Trump promet de "sauver l'Amérique" contre le "corrompu" Biden, trois ans après l'attaque du Capitole

par Antoine LLORCA avec l'AFP
Publié le 7 janvier 2024 à 8h25, mis à jour le 7 janvier 2024 à 8h51

Source : TF1 Info

Donald Trump a promis ce samedi qu'il allait "sauver l'Amérique" et gagner la présidentielle 2024 en novembre face au "corrompu" Joe Biden.
Le 15 janvier, il fera face dans huit jours aux électeurs de l’Iowa, petit État du Midwest qui lance le bal des primaires républicaines.

Une promesse, trois ans après une attaque sans précédent contre la démocratie américaine. En campagne électorale, Donald Trump a assuré ce samedi qu'il allait "sauver l'Amérique" en gagnant la présidentielle de novembre 2024 contre le "corrompu" Joe Biden dans un pays "défaillant" et au bord de la "Troisième guerre mondiale".

Trois ans jour pour jour après l'assaut du Capitole par ses partisans et qu'il est accusé d'avoir encouragé, l'ancien président républicain a enchaîné les meetings dans l'Iowa (Midwest). Ce petit État du Midwest organise le 15 janvier ses caucus et lance ainsi le bal des primaires républicaines de 2024, lui donnant depuis un demi-siècle un poids surdimensionné dans la campagne présidentielle. L'ex-star de la télévision, qui rêve d'être réélu en novembre et de retourner à la Maison Blanche le 20 janvier 2025 malgré ses nombreux déboires judiciaires, fera face dans huit jours aux électeurs pour la première fois depuis son départ avec fracas de la présidence le 20 janvier 2021. 

"Je suis un dictateur"

Trois ans après l'attaque contre le siège du Congrès à Washington par ses partisans le 6 janvier 2021, Donald Trump a affirmé dans deux discours décousus de plus de deux heures chacun, dans les petites villes de Newton et de Clinton, qu'il allait "gagner pour la troisième fois" la présidentielle en novembre. Pour rappel, l'ancien chef d'État a largement perdu l'élection présidentielle de 2020, mais continue d'affirmer sans preuves concrètes que le scrutin lui a été "volée".

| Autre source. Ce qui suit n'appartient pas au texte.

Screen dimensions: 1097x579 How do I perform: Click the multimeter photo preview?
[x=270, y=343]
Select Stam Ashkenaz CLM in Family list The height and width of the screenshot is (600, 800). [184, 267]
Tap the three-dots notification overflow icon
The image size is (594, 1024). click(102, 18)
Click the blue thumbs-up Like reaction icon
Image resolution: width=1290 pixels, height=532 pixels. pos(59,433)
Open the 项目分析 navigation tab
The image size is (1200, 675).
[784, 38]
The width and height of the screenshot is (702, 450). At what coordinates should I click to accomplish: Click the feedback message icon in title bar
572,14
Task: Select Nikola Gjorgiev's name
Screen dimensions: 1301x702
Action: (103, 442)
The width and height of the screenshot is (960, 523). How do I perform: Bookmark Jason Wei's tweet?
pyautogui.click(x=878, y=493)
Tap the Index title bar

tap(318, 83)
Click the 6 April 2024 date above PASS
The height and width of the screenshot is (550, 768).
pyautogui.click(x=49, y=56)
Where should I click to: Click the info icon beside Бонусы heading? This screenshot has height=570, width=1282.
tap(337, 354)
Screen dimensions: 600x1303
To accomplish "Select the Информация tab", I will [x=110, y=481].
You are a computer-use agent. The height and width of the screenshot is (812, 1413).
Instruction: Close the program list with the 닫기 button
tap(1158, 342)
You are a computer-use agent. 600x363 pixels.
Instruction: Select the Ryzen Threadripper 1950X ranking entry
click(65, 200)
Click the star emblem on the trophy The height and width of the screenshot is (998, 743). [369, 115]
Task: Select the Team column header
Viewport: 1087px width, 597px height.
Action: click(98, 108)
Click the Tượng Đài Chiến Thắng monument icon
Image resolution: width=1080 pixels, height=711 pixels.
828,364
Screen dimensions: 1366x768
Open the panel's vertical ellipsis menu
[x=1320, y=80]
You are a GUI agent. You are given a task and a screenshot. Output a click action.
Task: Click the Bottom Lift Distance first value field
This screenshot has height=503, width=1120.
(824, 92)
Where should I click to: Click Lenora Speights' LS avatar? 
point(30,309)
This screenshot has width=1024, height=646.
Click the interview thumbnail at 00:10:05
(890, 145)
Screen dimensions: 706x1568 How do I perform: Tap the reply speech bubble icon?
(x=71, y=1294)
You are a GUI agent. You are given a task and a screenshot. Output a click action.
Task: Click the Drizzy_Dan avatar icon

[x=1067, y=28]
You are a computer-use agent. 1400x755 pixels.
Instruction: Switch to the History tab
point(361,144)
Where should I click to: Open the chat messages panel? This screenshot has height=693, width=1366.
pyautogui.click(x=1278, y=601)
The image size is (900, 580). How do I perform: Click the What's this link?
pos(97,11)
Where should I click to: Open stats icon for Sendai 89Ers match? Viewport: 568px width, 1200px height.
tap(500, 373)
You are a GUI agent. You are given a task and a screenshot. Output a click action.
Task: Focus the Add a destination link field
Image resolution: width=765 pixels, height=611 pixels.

Le traitant d'"incompétent", de "corrumpu" et de "pire" président de l'histoire des États-Unis, Donald Trump, 77 ans, a jugé que la première puissance mondiale était "en déclin". Évoquant les guerres en Ukraine, à Gaza, les tensions avec l'Iran ou la Chine, il a mis en garde ses centaines de partisans. Si Joe Biden est réélu, le pays risque la "Troisième guerre mondiale" et la "Dépression" comme dans les années 1930. "Nous sommes une nation défaillante" et "nous allons la ramener de l'enfer", a-t-il lancé en soirée dans une école de Clinton en se vantant d'être "le seul candidat capable de sauver l'Amérique de chaque catastrophe de Biden".

Biden / Trump : tous les coups sont permisSource : JT 20h WE

Ironisant sur les avertissements des démocrates et de médias d'un risque de "dictature" Trump en cas de second mandat, l'homme d'affaires a proclamé sous les rires et applaudissements : "Je suis un dictateur". La veille, dans un discours en Pennsylvanie axé sur la démocratie en danger, Joe Biden avait comparé la rhétorique de son rival à celle de "l'Allemagne nazie".

Large en tête dans le camp républicain

En dépit de ses déboires judiciaires et du risque de prison pour ses tentatives de changer en sa faveur les résultats de la présidentielle 2020, les sondages créditent Donald Trump de 60% des voix républicaines face à ses principaux adversaires, Nikki Haley et Ron DeSantis, qu'il ne s'est pas privé de moquer. Dans l'Iowa et dans nombre d'Etats conservateurs, le septuagénaire dispose d'une base très fidèle qui balaie d'un revers de main ses frasques et ses ennuis judiciaires.

L'attaque contre le Capitole, temple de la démocratie américaine, demeure un sujet de profonde division aux États-Unis. Un quart des Américains et 44% des électeurs trumpistes pensent, sans preuve, que la police fédérale (FBI) en est à l'origine, selon un sondage du Washington Post et de l'université du Maryland. Une théorie largement amplifiée par Donald Trump et les médias ultraconservateurs comme Fox News.